THE ROLE OF SMALL MOLECULE APPROACHES TREATING INHERITED NEUROMUSCULAR DISORDERS
The therapeutic pipeline for countless diseases has been flooded with biologics and RNA therapies, but during her talk, Dr Maria Molnar, Semmelweis University, Budapest, Hungary, reminded the audience that small molecules are still a very promising therapeutic approach for inherited NMD, and represent around 40% of newly approved orphan drugs. Small molecules dominate the field because of certain characteristics, such as their ability to be designed to target and reach intracellular targets and cross the BBB, which biologics are unable to achieve; they can be orally administered; and are able to be distributed via the blood circulation compared with the blood and lymphatic system seen in biologics, meaning that peak concentrations can be reached faster. However, drawbacks to using small molecules do exist, such as an increased number of off-target sites and more drug–drug interactions compared with biologics.
A small molecule that has exemplified the targeting of RNA as a therapeutic approach is ataluren, which is indicated for DMD caused by nonsense mutations in the dystrophin gene. Ataluren makes ribosomes less sensitive to the premature stop codons, which allows for the readthrough and the synthesis of the full-length, functional protein. Risdiplam is indicated for SMA and works in a similar manner to nusinersen by binding to the SMN2 precursor mRNA and thereby modifying the splicing of SMN2 to include exon 7 and increase the production of functional and stable SMN proteins. One key difference between the two therapies is that risiplam can cross the BBB.

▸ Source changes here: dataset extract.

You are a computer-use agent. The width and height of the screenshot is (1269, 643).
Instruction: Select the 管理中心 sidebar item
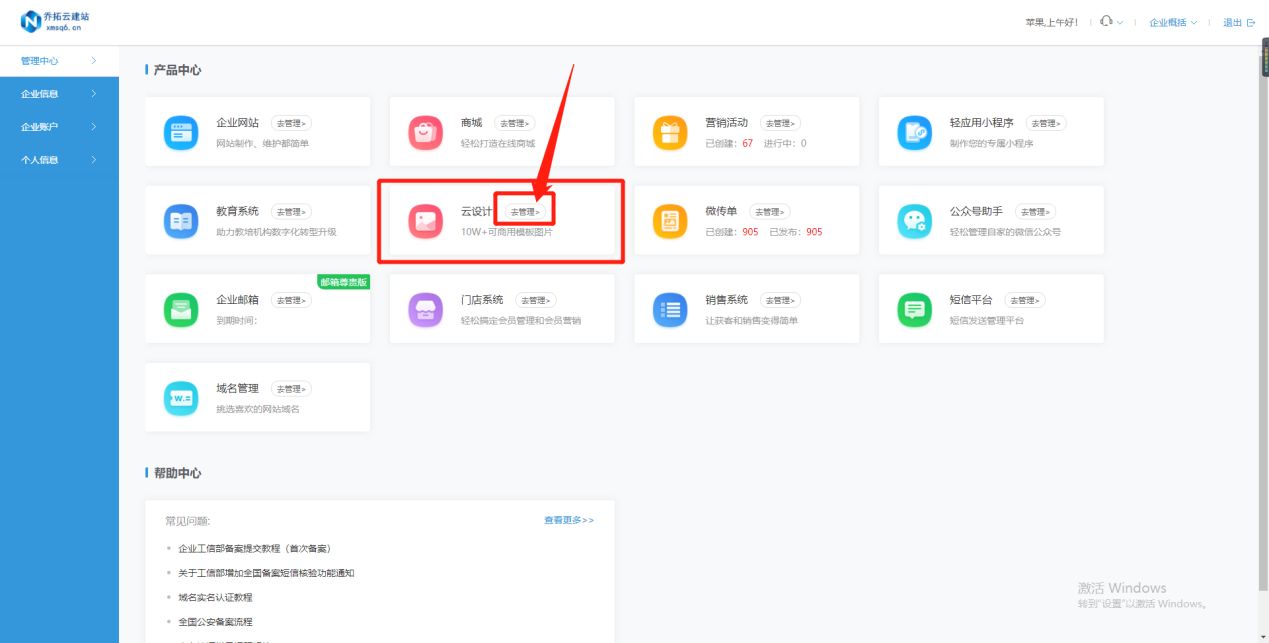pos(59,61)
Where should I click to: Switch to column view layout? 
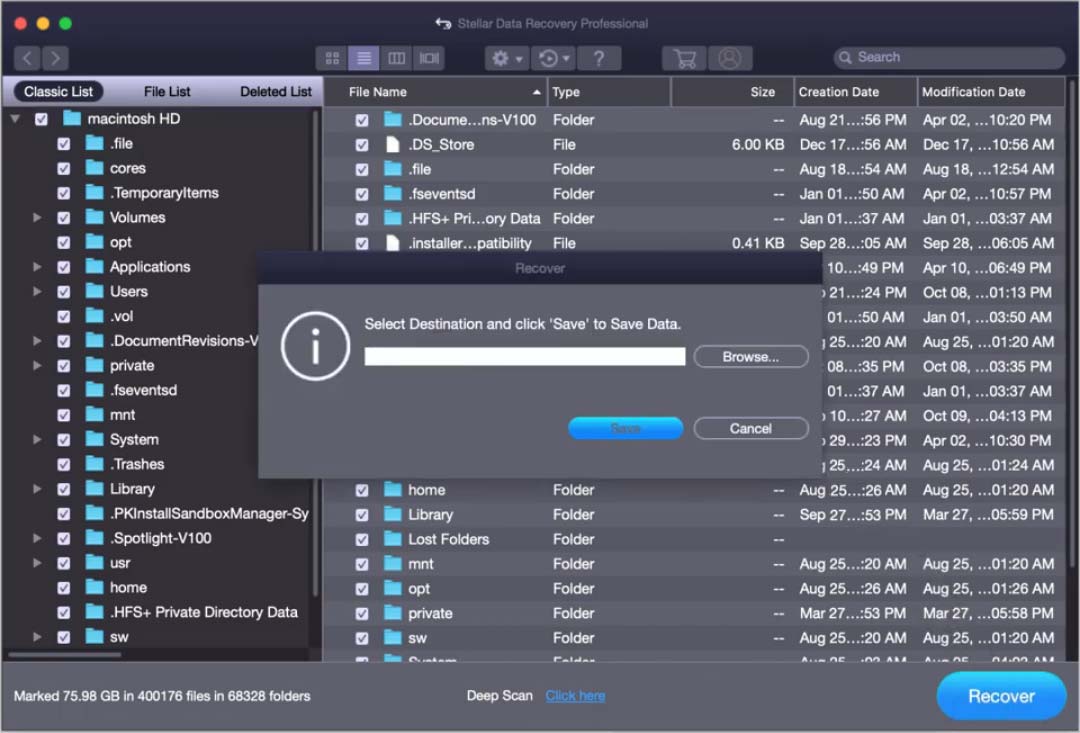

Since the number of patients affected by a single genetic disease is very low, the incredible cost to research and develop a drug means that pharmaceutical companies can be hesitant to investigate potential therapeutics. Repurposing already approved drugs can be a resourceful approach to finding a therapeutic that can ameliorate symptoms of rare diseases. Among such repurposed drugs include mexiletine, a sodium channel blocker that was developed as an antiarrhythmic, to reduce myotonias; deflazacort, a glucocorticoid that has numerous applications, can be used in DMD to improve muscle strength in the short term; and PXT3003, a combination of baclofen, naltrexone, and sorbitol, is being investigated for use in Charcot-Marie-Tooth Disease Type 1A.
This session from the 2020 EAN Virtual Meeting showcased that the current and prospective treatment landscape for inherited NMD is one full of hope and innovation. Interest in and development of RNA therapies is thriving, and many have proven to be the out-reaching hand patients have been grasping for. The price tags that accompany these innovative therapies, however, can severely limit patient access and is a paramount challenge that needs to be addressed to secure these lifelines for patients. As RNA therapies and biologics grow exponentially, the small molecules should not be forgotten, as they continue to demonstrate their value in the NMD field.